Graduation Year: May 2014


PhD Thesis:

Search has become ubiquitous mainly because of its usage simplicity. Search has made great strides in making information gathering relatively easy and without a learning curve. Question answering services/communities (termed CQA services or Q/A networks; e.g., Yahoo! Answers, Stack Overflow) have come about in the last decade as yet another way to search. Here the intent is to obtain good/high quality answers (from users with different levels of expertise) for a question when posed, or to retrieve answers from an archived Q/A repository. To make use of these services (and archives) effectively as an alternative to search, it is imperative that we develop a framework including techniques and algorithms for identifying quality of answers as well as the expertise of users answering questions. Finding answer quality is critical for archived data sets for accessing their value as stored repositories to answer questions. Meanwhile, determining the expertise of users is extremely important (and more challenging) for routing queries in real-time which is very important to these Q/A services - both paid and free. This problem entails an understanding of the characteristics of interactions in this domain as well as the structure of graphs derived from these interactions. These graphs (termed Ask-Answer graphs in this thesis) have subtle differences from web reference graphs, paper citation graphs, and others. Hence it is imperative to design effective and efficient ranking approaches for these Q/A network data sets to help users retrieve/search for meaningful information.

The objective of this dissertation is to push the state-of-the-art in the analysis of Q/A social network data sets in terms of theory, semantics, techniques/algorithms, and experimental analysis of real-world social interactions. We leverage “participant characteristics” as the social community is dynamic with participants changing over a period of time and answering questions at their will.

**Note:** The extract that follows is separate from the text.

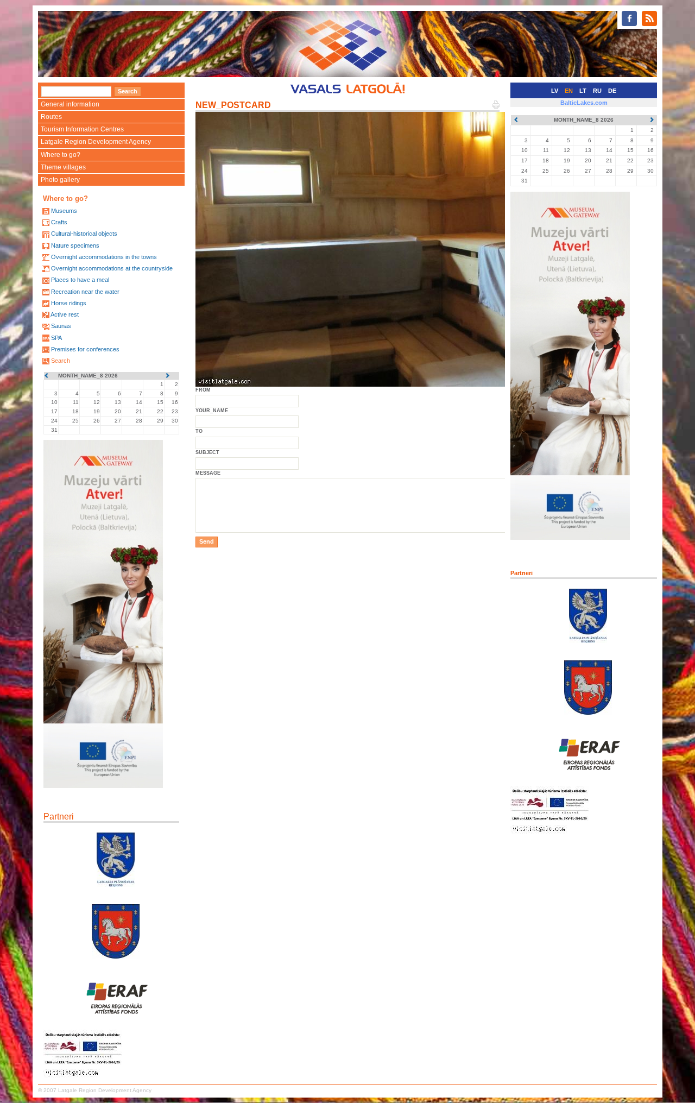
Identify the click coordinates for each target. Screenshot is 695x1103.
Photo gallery (60, 180)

The participant behavior seems to be important for inferring some of the characteristics of their interaction.

First, our research work has determined that temporal features make a significant difference in predicting the quality of answers because the answerer’s (or participant’s) current behavior plays an important role in identifying the quality of an answer. We present learning to rank approaches for predicting answer quality as compared to traditional classification approaches and establish their superiority over currently-used classification approaches. Second, we discuss the difference between ask-answer graphs and web reference graphs and propose the ExpertRank framework and several approaches using domain information to predict the expertise level of users by considering both answer quality and graph structure. Third, current approaches infer expertise using traditional link-based methods such as PageRank or HITS. However, these approaches only identify global experts, which are termed generalists, in CQA services. The generalist may not be the best person to answer an arbitrary question. If a question contains several important concepts, it is meaningful for a person who is an expert in these concepts to answer that question. This thesis proposes techniques to identify experts at the concept level as a basic building block. This is critical as it can be used as a basis for inferring expertise at different levels using the derived concept rank. For example, a question can be viewed as a collection of a few important concepts. For answering a question, we use the ConceptRank framework to identify specialists for answering that question. This can be generalized using concept taxonomy for classifying topics, areas, and other larger concepts using the primary concept of coverage.

Ranking is central to the problems addressed in this thesis. Hence, we analyze the motivation behind traditional link-based approaches, such as HITS. We argue that these link-based approaches correspond to statistical information representing the opinion of web writers for these web resources. In contrast, we address the ranking problem in web and social networks by using the ILP (in-link probability) and OLP (out-link probability) of a graph to help understand HITS approach in contexts other than web graphs. We have further established that the two probabilities identified correspond to the hub and authority vectors of the HITS approach. We have used the standard Non-negative Matrix Factorization (NMF) to calculate these two probabilities for each node. Our experimental results and theoretical analysis validate the relationship between ILOD approach and HITS algorithm.